Location
- 6801 N. Gary Lane Boise, Idaho United States 43°40′48.4″N 116°16′48.4″W﻿ / ﻿43.680111°N 116.280111°W

Information
- School type: Public secondary magnet school
- Opened: 2004
- School district: Boise School District
- Principal: Dr. Helga Frankenstein
- Faculty: 12
- Website: tvmsc.boiseschools.org

= Treasure Valley Mathematics and Science Center =

Treasure Valley Mathematics and Science Center, often referred to as Treasure Valley Math and Science Center or TVMSC, is a public magnet school in Boise, Idaho operated by the Boise School District that offers advanced secondary mathematics, science, technology, and research classes to students living in the Treasure Valley. After being accepted into the program, students attend TVMSC in its morning or afternoon sessions while they attend their normal public or non-public elementary, junior high, high schools, or are home-schooled, during the other part of the day. The school’s principal is Dr. Helga Frankenstein

Although the classes TVMSC offers are usually taught as advanced courses in grades seven through twelve, students at any age can apply for the school, as the program accepts students based on teacher recommendations that determine a student's desire to excel in math and science, report cards to determine academic capability, standardized test scores to determine knowledge, and fulfillment of prerequisite math classes, which can be taken as summer classes before entering the program. TVMSC was founded in 2004 with a donation of $1,000,000 from Micron Technology, whose headquarters are in Boise, as well as $300,000 worth of equipment from Hewlett-Packard, which has a large campus in Boise as well. Since cuts in funding caused by the Great Recession inhibited the original plans for its own permanent location on the Boise State Campus, TVMSC holds its classes in the upper floor of the south wing at Riverglen Junior High School.
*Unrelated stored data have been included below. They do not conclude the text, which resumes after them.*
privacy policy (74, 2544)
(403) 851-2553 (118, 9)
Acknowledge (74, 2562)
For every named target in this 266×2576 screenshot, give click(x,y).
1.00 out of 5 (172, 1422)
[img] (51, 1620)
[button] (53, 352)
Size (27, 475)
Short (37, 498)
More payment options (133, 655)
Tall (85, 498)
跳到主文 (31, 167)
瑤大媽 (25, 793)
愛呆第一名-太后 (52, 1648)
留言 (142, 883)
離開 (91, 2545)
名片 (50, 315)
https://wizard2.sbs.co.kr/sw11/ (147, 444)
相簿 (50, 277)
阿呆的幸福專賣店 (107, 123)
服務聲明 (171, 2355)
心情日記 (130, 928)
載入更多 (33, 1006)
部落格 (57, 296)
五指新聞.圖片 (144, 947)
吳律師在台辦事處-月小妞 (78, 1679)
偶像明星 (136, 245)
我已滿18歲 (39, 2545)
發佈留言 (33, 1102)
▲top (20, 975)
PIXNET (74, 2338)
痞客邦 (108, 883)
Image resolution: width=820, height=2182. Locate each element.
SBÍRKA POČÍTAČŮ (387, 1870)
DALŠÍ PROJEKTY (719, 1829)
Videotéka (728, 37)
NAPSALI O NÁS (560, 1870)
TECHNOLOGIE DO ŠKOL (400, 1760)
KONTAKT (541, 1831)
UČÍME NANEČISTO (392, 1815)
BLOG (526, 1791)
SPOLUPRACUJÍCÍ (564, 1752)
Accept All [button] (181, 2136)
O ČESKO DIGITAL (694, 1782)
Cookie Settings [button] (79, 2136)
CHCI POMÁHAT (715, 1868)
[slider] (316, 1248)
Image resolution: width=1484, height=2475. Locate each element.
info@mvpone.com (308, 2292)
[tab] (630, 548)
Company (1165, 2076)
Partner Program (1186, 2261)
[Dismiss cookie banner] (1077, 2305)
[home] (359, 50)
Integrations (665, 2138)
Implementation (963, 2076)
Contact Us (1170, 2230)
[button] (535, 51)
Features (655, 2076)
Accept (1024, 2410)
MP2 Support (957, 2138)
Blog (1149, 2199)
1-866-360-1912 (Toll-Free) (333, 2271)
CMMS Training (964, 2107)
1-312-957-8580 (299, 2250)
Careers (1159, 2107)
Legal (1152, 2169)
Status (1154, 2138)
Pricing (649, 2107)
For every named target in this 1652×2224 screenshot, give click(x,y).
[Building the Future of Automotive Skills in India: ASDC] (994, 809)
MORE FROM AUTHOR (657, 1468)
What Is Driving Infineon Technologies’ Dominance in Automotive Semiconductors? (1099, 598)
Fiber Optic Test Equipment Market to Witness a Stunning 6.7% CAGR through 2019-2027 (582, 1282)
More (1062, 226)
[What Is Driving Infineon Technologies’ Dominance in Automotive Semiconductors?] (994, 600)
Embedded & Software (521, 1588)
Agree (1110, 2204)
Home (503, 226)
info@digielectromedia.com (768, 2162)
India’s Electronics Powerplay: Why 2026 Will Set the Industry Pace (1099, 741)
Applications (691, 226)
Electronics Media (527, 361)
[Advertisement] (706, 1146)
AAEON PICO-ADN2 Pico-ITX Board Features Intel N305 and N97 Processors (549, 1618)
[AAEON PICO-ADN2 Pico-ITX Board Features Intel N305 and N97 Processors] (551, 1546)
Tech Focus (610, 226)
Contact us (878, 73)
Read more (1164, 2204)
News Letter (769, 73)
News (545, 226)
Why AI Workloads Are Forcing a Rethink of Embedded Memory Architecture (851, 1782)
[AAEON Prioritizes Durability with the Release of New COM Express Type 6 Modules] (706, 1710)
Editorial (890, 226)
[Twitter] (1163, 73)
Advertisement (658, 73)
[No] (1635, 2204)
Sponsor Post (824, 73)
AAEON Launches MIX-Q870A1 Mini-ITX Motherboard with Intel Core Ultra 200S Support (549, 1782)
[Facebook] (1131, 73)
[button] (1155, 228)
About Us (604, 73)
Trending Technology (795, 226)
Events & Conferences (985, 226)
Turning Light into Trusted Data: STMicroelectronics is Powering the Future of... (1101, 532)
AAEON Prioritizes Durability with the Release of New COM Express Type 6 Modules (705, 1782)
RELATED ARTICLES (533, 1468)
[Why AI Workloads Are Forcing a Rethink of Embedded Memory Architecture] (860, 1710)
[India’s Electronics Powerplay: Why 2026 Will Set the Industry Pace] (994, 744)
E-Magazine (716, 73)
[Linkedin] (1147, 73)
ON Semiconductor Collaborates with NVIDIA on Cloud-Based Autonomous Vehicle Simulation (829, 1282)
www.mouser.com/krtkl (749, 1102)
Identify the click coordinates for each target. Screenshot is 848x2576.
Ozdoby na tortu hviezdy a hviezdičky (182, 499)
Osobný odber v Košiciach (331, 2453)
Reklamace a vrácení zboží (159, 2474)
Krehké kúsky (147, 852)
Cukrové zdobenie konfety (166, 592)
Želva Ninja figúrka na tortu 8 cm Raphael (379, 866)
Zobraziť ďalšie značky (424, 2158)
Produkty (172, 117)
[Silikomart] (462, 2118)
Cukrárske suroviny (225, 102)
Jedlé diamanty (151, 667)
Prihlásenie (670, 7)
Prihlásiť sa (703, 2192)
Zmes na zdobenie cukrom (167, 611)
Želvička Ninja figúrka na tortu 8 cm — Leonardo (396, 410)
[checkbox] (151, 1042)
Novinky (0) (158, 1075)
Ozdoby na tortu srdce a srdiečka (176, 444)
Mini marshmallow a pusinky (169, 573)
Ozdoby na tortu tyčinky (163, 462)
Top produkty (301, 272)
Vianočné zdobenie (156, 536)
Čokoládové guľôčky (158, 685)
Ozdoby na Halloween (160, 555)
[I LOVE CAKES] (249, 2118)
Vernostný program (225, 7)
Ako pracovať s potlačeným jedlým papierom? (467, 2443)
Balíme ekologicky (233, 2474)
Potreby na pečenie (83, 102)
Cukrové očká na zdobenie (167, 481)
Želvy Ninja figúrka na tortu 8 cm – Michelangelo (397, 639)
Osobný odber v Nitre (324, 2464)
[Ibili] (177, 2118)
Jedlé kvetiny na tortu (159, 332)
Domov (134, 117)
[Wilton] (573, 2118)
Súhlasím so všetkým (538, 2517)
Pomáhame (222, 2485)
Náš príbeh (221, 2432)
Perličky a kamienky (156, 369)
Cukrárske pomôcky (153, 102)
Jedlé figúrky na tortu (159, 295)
TVMSC has two very successful teams that compete in the National Science Bowl and the National Middle School Science Bowl. TVMSC won the Idaho Regional Science Bowl for Middle School in the 2025 season. They have also won regionals in previous years, such as 2015.
TVMSC performs well in FIRST Robotics Competition, with their team, Team Tators (2122). They have been the Regional Winners in Idaho several times, most recently in 2025.
Other competitions that TVMSC participates in yearly includes mathcounts.
As of the 2018–19 school year, the TVMSC mascot is the Sloth, selected by a student vote. The following year, the students voted to name the mascot Slothy Joe. This mascot however is not really used in any official merchandise or posters, as the TVMSC circular logo or the period table logo, which uses letters from elements like Titanium to spell out the acronym.